Second, the obvious indicia of employment status are absent here. There were no fixed hours of employment, no holiday benefits, no sick leave, and no vacation time. See Air Terminal Cab, Inc. v. United States, 478 F.2d at 578. Lieb v. United States, 438 F. Supp. 1015, 1019 (E.D.Okla. 1977).

Third, the debtor was free to work at home. While the IRS takes the position that telephone solicitors working at home are normally self-employed, (IRS Memorandum, at 8), see Lieb v. United States, 438 F.Supp. at 1016, I need not accept, per se, such a general conclusion. However, I note that the ability to control an individual working at home is significantly reduced. The debtor argues in her post-trial memorandum that TRS was entitled to mandate that the debtor work on its premises. Nevertheless, the debtor did not so testify. She simply stated that TRS gave her the option of whether to work at home.

Fourth, I view as significant that the debtor paid her own expenses of telephone solicitation. Theoretically, if her sales were very low, her expenses might exceed her commission payments. The existence of a risk of loss is significant in deciding whether an individual is self-employed. See Air Terminal Cab, Inc. v. United States, 478 F.2d at 580-81.

This is not to overlook aspects of this working environment which do evidence TRS's control over the debtor's method and mode of operation. She was obligated to report sales nightly on company provided forms. She both had the right to quit and *822 the risk of being discharged. See American Consulting Corp. v. United States. She claims that she was limited to working for TRS exclusively. See Ringling Bros. — Barnum and Bailey Combined Shows v. Higgins, 189 F.2d 865 (2d Cir.1951). It is undisputed that the debtor was not free to call customers she chose. She was limited to calling those whose name appeared on a list provided by TRS. And she was given a standard speech which she could deliver to prospective customers.

Despite these restrictions, TRS did not exercise the degree of control generally needed to demonstrate an employer-employee relationship. The debtor was free to call anyone on her list, in any sequence, at any time. Her calls were never monitored or supervised in any way. Whether she delivered the TRS speech was at her discretion. No training was mandatory. In sum, the preponderance of the evidence leads to the conclusion that the debtor was self-employed. See American Consulting Corp., Lieb; Avis Rent A Car System, Inc.[3]

III.

IRS also seeks interest and penalties from April 15, 1985 until April 19, 1987 (the date this chapter 13 case was commenced) pursuant to 26 U.S.C. §§ 6622 and 6651. The debtor contests these charges arguing that her failure to file properly was due to her husband's illness and her confusion regarding her tax liabilities. My sympathies towards the debtor notwithstanding, I must conclude that the interest and penalty charges were properly assessed. See generally In re Pool & Varga, Inc., 60 B.R. 722 (Bankr.E.D.Mich. 1986).

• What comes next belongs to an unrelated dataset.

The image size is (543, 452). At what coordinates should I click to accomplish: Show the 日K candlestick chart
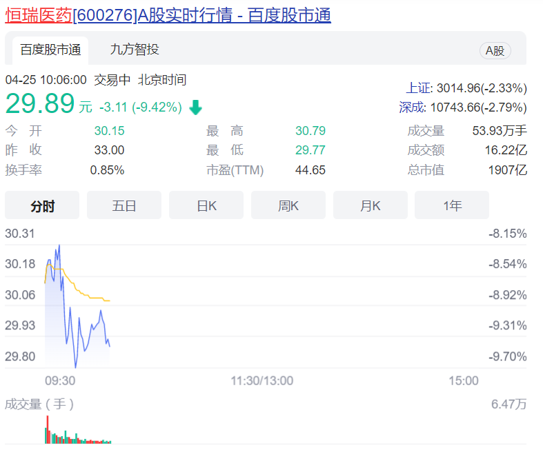(x=206, y=205)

First, the debtor's asserted confusion should have been alleviated by the information provided by the IRS itself. The debtor called the IRS and was properly instructed. She chose to listen to others, (her relatives), rather than to the IRS or professional advisors. Because the debtor ignored correct IRS advice, it is difficult to credit her testimony that she was genuinely confused.

Second, she missed the April 15, 1985 tax deadline by four months. Whatever inexperience one may have about tax returns should not apply to knowledge of this deadline, which has received considerable notoriety. The inability to pay a tax due to the lack of funds does not excuse the obligation to file. In re Pool & Varga, Inc. Indeed, even the illness of the taxpayer (and so illness of a spouse as well) does not excuse the obligation to file. See Wolfe v. United States, 612 F. Supp. 605 (D.Mont. 1985) aff'd. 798 F.2d 1241 (9th Cir.1986) amended 806 F.2d 1410 cert. denied ___ U.S. ___, 107 S. Ct. 3210, 96 L. Ed. 2d 697 (1987).

Finally, the debtor has never addressed the income she received from Victory Service and Vending Corp. Whatever doubt she may have had about her status with TRS could not have applied with respect to this other income. Had she concerned herself with the proper tax approach to this income, she might have avoided the present dispute.

For the reasons stated above, the debtor does not meet the "reasonable cause" standard established by 26 C.F.R. § 301.6651-1(c). Therefore the penalty components cannot be waived.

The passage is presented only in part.